- Mark as New
- Bookmark
- Subscribe
- Mute
- RSS Feed
- Permalink
- Report Inappropriate Content
Please see the below code that generates a cross tab dataset in the end.
I need the cross output as shown in the final dataset.
Is there a better way to produce the dataset as you can see the column
names have spaces and some of the status lengths can be more.
I've created an example to replicate my situation.
I need a dataset output as below.
Col1 Col2 (Status 1) Col3 (Status 2) Col4 (Status 3)
Status 1 Count Count Count
Status 2 Count Count Count
Status 3 Count Count Count
/* BASE table used, so that all statuses can be captured and reported*/
data all_status;
length status $80;
status="uptodate";output;
status="1 month in arrears";output;
status="2 month in arrears";output;
status="3 month in arrears";output;
status="Fraud";output;
run;
data last_month;
length account_no 8 status $80;
account_no=1001; status="uptodate"; output;
account_no=1002; status="1 month in arrears";output;
account_no=1003; status="2 month in arrears";output;
account_no=1004; status="3 month in arrears";output;
account_no=1005; status="uptodate"; output;
account_no=1006; status="1 month in arrears";output;
account_no=1007; status="1 month in arrears";output;
account_no=1008; status="2 month in arrears";output;
run;
data last_month;
set last_month(rename=(status=status_last));
run;
proc sort data=last_month; by account_no;run;
data this_month;
length account_no 8 status $80 ;
account_no=1001; status="1 month in arrears"; output;
account_no=1002; status="2 month in arrears";output;
account_no=1003; status="3 month in arrears";output;
account_no=1004; status="2 month in arrears";output;
account_no=1005; status="uptodate"; output;
account_no=1006; status="1 month in arrears";output;
account_no=1007; status="2 month in arrears";output;
account_no=1008; status="Fraud";output;
run;
data this_month;
set this_month(rename=(status=status_this));
run;
proc sort data=this_month; by account_no;run;
/* JOINED TO GET ALL COMBINATIONS TO BE REPORTED */
proc sql;
create table all_comb as
select
a.status as status_last
,b.status as status_this
from all_status a
cross join all_status b
order by status_last, status_this
;
quit;
data merged;
merge last_month (in=a)
this_month (in=b)
;
by account_no;
if a and b;
run;
proc sql;
create table counts as
select
status_last, status_this, count(status_this) as count
from merged
group by status_last, status_this
order by status_last, status_this
;
quit;
data counts_all;
merge all_comb (in=a)
counts (in=b)
;
by status_last status_this;
if a or b;
if count = . then count=0;
run;
proc transpose data=counts_all out=final(drop=_Name_) label=status_this ;
by status_last;
id status_this;
var count;
run;
- Mark as New
- Bookmark
- Subscribe
- Mute
- RSS Feed
- Permalink
- Report Inappropriate Content
@Sanjay_M wrote:
Is there a better way to produce the dataset as you can see the column
names have spaces and some of the status lengths can be more.

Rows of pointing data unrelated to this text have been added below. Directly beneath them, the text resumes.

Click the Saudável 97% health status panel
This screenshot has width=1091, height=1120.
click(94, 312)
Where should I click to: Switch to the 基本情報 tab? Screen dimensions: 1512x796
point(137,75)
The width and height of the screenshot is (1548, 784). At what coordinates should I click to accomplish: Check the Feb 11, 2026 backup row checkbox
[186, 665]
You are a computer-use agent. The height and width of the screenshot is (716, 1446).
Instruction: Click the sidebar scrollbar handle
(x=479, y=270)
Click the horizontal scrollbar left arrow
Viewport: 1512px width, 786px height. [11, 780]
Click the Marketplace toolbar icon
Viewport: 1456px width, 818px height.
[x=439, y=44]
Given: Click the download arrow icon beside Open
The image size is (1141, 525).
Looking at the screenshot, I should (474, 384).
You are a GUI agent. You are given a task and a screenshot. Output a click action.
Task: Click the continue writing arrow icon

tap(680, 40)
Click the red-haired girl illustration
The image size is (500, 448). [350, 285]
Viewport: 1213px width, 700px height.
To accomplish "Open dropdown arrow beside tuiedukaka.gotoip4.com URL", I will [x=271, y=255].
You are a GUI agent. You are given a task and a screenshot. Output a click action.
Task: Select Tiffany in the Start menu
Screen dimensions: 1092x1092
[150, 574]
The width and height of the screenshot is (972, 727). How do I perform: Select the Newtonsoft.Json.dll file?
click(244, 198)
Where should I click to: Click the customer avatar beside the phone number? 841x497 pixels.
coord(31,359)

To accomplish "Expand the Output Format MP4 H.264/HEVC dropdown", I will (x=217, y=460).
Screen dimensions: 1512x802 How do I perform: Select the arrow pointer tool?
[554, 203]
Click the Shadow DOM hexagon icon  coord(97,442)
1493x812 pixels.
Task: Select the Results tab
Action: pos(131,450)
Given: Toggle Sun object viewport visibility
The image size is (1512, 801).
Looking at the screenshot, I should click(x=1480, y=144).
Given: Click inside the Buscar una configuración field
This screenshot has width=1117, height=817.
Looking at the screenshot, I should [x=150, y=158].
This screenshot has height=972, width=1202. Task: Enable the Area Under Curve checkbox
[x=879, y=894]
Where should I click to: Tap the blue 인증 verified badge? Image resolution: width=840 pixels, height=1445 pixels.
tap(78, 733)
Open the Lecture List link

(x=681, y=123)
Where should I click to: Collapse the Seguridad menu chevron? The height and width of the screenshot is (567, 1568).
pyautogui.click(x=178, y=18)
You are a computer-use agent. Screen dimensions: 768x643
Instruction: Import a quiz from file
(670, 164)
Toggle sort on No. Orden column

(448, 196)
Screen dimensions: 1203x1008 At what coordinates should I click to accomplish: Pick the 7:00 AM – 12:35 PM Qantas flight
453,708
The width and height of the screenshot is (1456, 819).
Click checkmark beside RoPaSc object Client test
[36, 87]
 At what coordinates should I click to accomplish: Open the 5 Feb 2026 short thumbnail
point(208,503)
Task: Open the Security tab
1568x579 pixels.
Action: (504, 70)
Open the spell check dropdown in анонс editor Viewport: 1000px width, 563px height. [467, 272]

Could you please clarify your question? Are you saying you want column names to have spaces, or are you saying you don't want column names to have spaces?
Paige Miller
- Mark as New
- Bookmark
- Subscribe
- Mute
- RSS Feed
- Permalink
- Report Inappropriate Content
The input current is only saying "1 month in arrears" etc. which is short. But in reality there could be names that could be longer so would PROC TRANSPOSE be able to handle lengthy names to create the dataset that has these as column names?
Is this the right way to have column names transposed?
- Mark as New
- Bookmark
- Subscribe
- Mute
- RSS Feed
- Permalink
- Report Inappropriate Content
@Sanjay_M wrote:
The input current is only saying "1 month in arrears" etc. which is short. But in reality there could be names that could be longer so would PROC TRANSPOSE be able to handle lengthy names to create the dataset that has these as column names?
Column names in SAS can be a maximum of 32 characters and cannot have spaces (unless you use the VALIDVARNAME=ANY option in which case it can have spaces).
Can you provide example data of these possibilities of longer text strings?
Is this the right way to have column names transposed?
It seems to me that you are avoiding better solutions, such as PROC PRINT, PROC TABULATE and PROC REPORT where you have more control over the output appearance. It's also not clear to me why you aren't using PROC FREQ or PROC TRANSPOSE or PROC REPORT to do the calculations, but are instead going through this complicated sequence of steps.
Paige Miller
- Mark as New
- Bookmark
- Subscribe
- Mute
- RSS Feed
- Permalink
- Report Inappropriate Content
I have added couple of comments to the original post for clarity.
The input dataset has the structure as I would be getting.
The descriptions currently are only of statuses but it would be other category descriptions like "Payments missed in the month etc". Do't have visibility yet of all the descriptions.
I am looking to get a CROSSTAB output as dataset, can you please suggest how PROC TABULATE or FREQ could be used to get the output as a dataset. Don't want to use PROC REPORT as it will produce report.
- Mark as New
- Bookmark
- Subscribe
- Mute
- RSS Feed
- Permalink
- Report Inappropriate Content
PROC REPORT can provide data set outputs.
But I still remain confused as to the actual output you want, as I asked in my first reply. Could you please be specific?
Can you also please create a mock-up of some realistic data that illustrates the problem of potentially longer strings of text?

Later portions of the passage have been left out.